NORRIS: Okay, if someone has never been inside that very narrow stairwell, just paint a picture for me. What does this device look like and how exactly does it work?

Maj. DeROCCHI: Okay, so in a time of duress, you're stuck in this very narrow, very steep stairwell, and so this chair would be attached to the railing above you. Your body would be slid and turned into the chair. So now you're facing out, looking out of the stairs but strapped in, and then as you are lowered down, you basically slide down this helix, double staircase down to the bottom.

NORRIS: So it's really like sliding down a corkscrew.

Maj. DeROCCHI: It really is. The way I've described it to other people is that if you think of DNA, the classic picture of DNA, where it's really tightly wound, you're going to slide down one of those helixes on the way down.

NORRIS: And you're strapped in almost like, it looks almost like a parachute straps, two straps that come over a backpack.

Maj. DeROCCHI: That would be a great way to describe it or maybe even a racecar seat harness.

NORRIS: I'm just looking at the specs for these stairs. They're 19 inches wide.

Maj. DeROCCHI: That is correct.

NORRIS: That's just tiny.

Maj. DeROCCHI: You know, the entire stair system was designed so that it can fit through Lady Liberty's neck. Consequently, the actual neck of the statue is very narrow. So to get upstair and downstair staircase into her neck, that's what they had to work with.

NORRIS: Well, those cadets, do you think that they earned an A for this project?

Maj.
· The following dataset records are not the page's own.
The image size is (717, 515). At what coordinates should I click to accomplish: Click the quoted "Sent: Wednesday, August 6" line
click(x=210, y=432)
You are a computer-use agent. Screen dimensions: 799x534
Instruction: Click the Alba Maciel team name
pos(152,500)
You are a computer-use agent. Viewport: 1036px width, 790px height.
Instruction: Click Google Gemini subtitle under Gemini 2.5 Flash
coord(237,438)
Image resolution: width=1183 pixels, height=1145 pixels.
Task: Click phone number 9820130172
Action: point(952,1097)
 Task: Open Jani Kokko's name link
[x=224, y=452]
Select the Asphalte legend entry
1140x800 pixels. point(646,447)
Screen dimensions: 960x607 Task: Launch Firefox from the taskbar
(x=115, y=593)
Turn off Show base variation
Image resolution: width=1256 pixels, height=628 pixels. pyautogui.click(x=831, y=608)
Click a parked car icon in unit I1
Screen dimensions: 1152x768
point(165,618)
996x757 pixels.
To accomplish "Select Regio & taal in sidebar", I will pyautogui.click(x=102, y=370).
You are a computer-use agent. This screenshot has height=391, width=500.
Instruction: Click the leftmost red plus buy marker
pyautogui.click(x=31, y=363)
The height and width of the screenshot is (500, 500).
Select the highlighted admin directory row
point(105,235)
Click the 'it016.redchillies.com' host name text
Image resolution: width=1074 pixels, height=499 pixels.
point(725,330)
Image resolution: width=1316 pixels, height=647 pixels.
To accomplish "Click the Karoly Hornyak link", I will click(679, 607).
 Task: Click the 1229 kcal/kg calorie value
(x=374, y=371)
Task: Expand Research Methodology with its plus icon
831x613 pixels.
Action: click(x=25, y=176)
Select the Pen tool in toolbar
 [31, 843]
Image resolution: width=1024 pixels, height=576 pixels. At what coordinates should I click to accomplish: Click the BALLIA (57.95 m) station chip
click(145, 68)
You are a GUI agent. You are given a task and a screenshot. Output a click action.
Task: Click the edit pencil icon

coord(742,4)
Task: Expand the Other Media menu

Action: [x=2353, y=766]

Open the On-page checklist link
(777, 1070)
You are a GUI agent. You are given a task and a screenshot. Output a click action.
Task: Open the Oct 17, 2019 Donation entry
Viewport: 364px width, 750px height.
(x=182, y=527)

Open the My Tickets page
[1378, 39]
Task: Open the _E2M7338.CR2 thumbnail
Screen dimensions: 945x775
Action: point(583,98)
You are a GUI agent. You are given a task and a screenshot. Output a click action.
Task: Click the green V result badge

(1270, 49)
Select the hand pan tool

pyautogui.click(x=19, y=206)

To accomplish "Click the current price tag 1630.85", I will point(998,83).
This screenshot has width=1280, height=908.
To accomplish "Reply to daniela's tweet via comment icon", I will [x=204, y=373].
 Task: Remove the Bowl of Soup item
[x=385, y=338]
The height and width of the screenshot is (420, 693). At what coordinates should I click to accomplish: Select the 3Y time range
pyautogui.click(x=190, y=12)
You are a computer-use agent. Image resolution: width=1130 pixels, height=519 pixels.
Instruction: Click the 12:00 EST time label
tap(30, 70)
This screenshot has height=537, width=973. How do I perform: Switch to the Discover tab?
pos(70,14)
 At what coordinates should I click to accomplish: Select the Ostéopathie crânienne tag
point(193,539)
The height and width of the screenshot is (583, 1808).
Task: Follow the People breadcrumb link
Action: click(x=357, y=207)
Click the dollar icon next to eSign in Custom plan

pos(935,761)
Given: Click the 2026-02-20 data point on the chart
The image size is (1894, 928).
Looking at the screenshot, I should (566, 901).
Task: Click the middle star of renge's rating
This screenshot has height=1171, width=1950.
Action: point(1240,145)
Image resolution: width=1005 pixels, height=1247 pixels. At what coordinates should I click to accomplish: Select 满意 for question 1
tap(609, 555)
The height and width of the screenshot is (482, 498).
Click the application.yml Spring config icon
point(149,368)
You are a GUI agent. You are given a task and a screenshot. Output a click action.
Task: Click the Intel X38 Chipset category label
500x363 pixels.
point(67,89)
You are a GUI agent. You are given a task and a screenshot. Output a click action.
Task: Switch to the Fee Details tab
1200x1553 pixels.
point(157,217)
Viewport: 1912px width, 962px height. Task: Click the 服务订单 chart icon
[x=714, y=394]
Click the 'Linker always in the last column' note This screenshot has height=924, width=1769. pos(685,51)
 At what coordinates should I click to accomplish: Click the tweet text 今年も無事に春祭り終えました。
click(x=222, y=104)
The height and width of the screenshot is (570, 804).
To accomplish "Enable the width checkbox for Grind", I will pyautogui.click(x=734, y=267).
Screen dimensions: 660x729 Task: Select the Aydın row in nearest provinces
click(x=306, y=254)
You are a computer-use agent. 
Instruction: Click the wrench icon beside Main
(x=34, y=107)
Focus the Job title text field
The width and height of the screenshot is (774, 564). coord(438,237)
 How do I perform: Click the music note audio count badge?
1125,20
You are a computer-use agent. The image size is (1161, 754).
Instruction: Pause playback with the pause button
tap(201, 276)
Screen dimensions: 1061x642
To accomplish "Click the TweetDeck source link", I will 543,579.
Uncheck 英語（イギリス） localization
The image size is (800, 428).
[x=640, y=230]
DeROCCHI: I am extremely ecstatic to assign their final grades in the computer at the end of the semester, and they will definitely be receiving an A.

NORRIS: Major Mark DeRocchi, thanks so much.

Maj. DeROCCHI: Michele, my pleasure.

NORRIS: Major Mark DeRocchi is an assistant professor of civil engineering at West Point. His students designed the crown rescue device to help bring people down from the Statue of Liberty in emergency situations.